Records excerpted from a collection
[Start of Attachment]

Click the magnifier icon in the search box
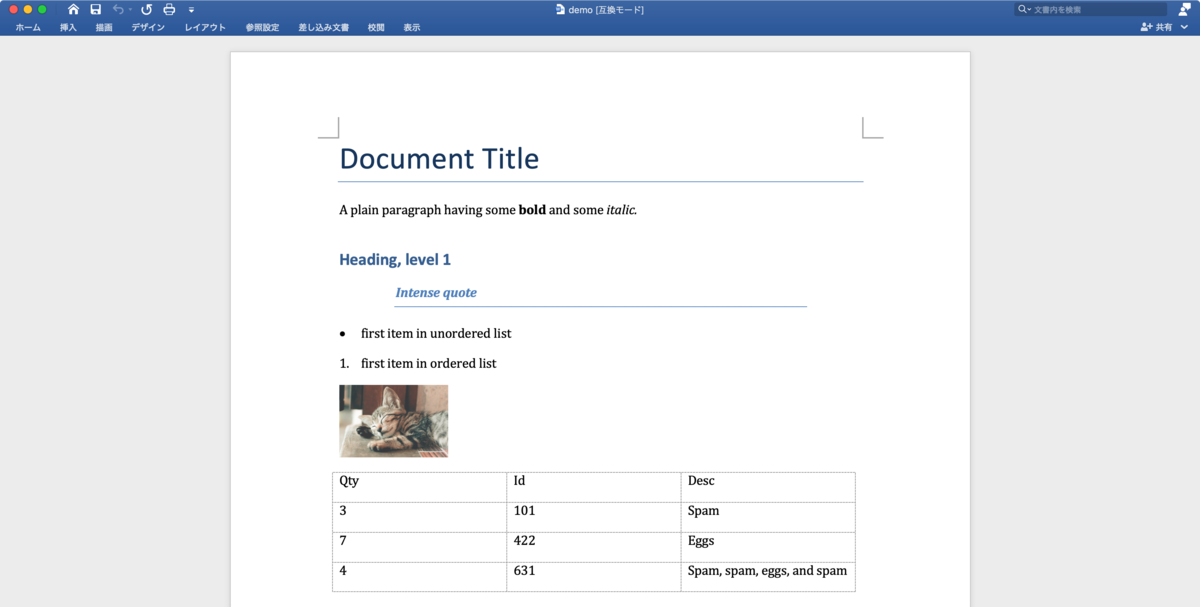Viewport: 1200px width, 607px height. tap(1022, 9)
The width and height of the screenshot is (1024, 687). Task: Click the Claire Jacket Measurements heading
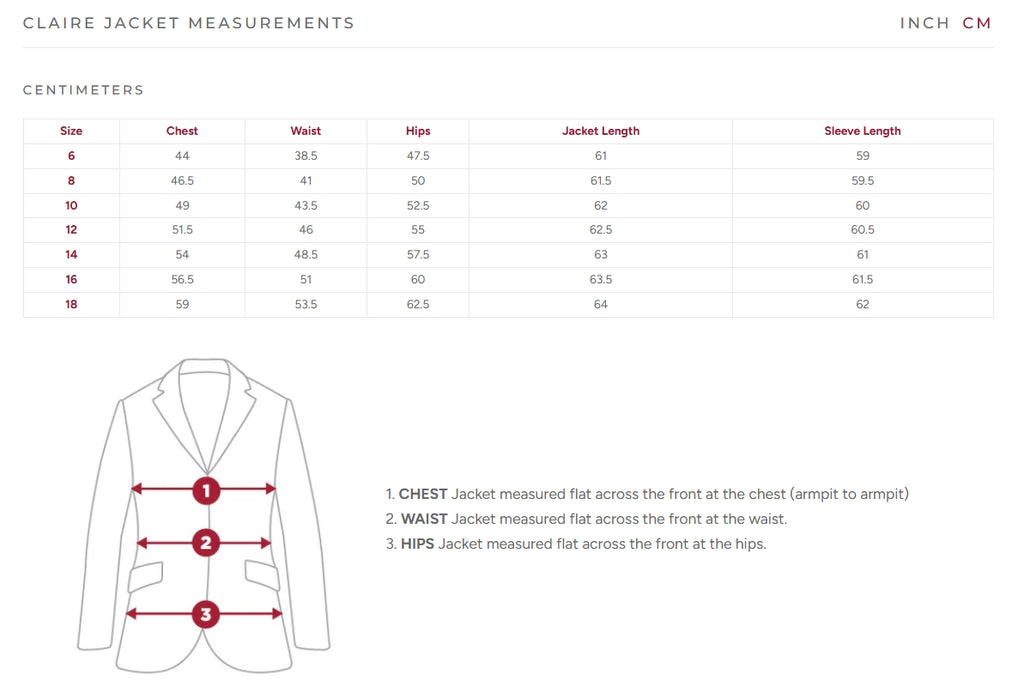click(188, 23)
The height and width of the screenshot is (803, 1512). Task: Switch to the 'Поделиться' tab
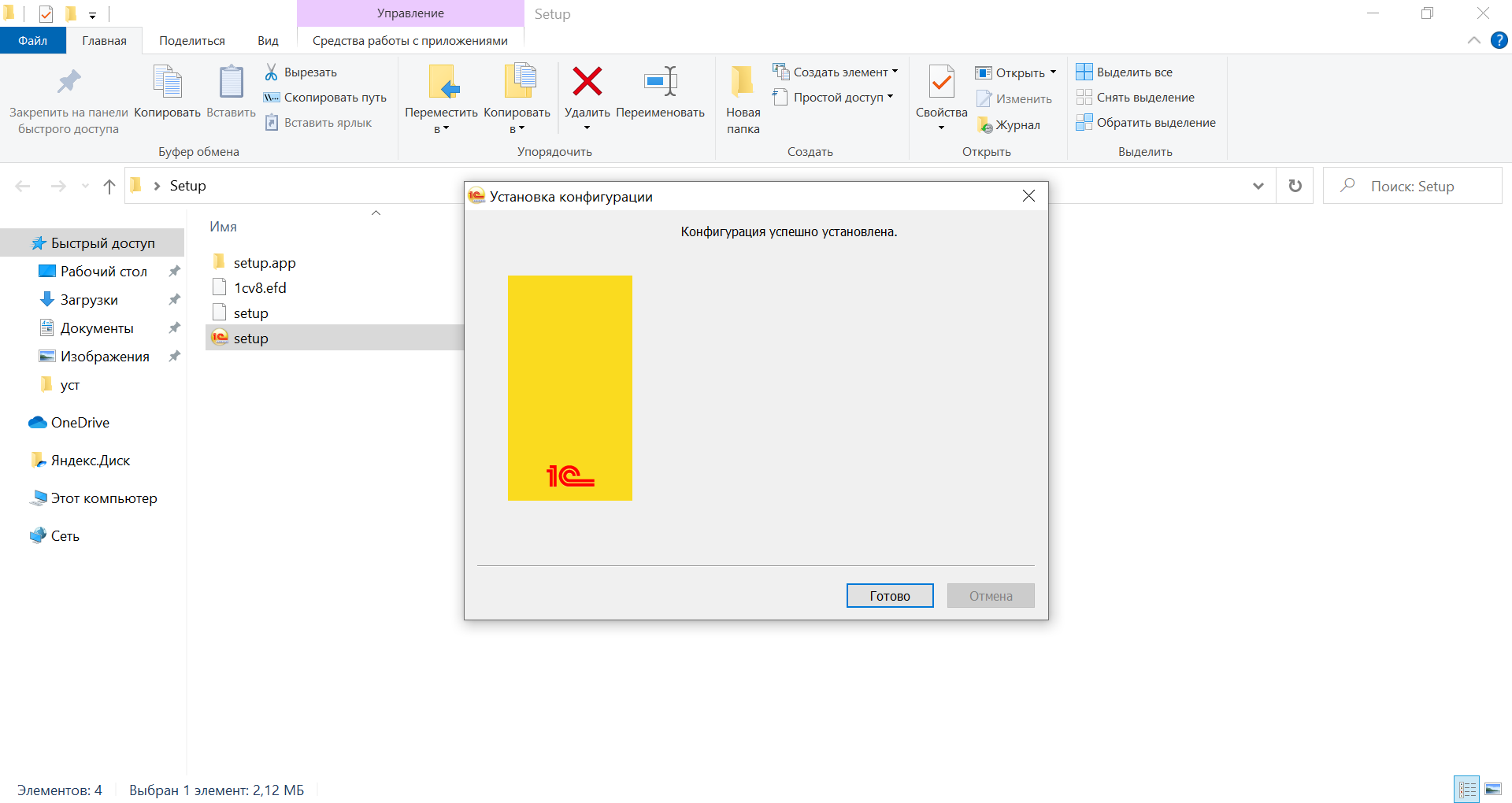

[End of Attachment]

- _Problem description_
Pictures are to be left out when the lines from the one containing "The width and" through the end of the records above are repeated exactly; no other line is wanted.

- _Worked solution_
The width and height of the screenshot is (1024, 687). Task: Click the Claire Jacket Measurements heading
click(188, 23)
The height and width of the screenshot is (803, 1512). Task: Switch to the 'Поделиться' tab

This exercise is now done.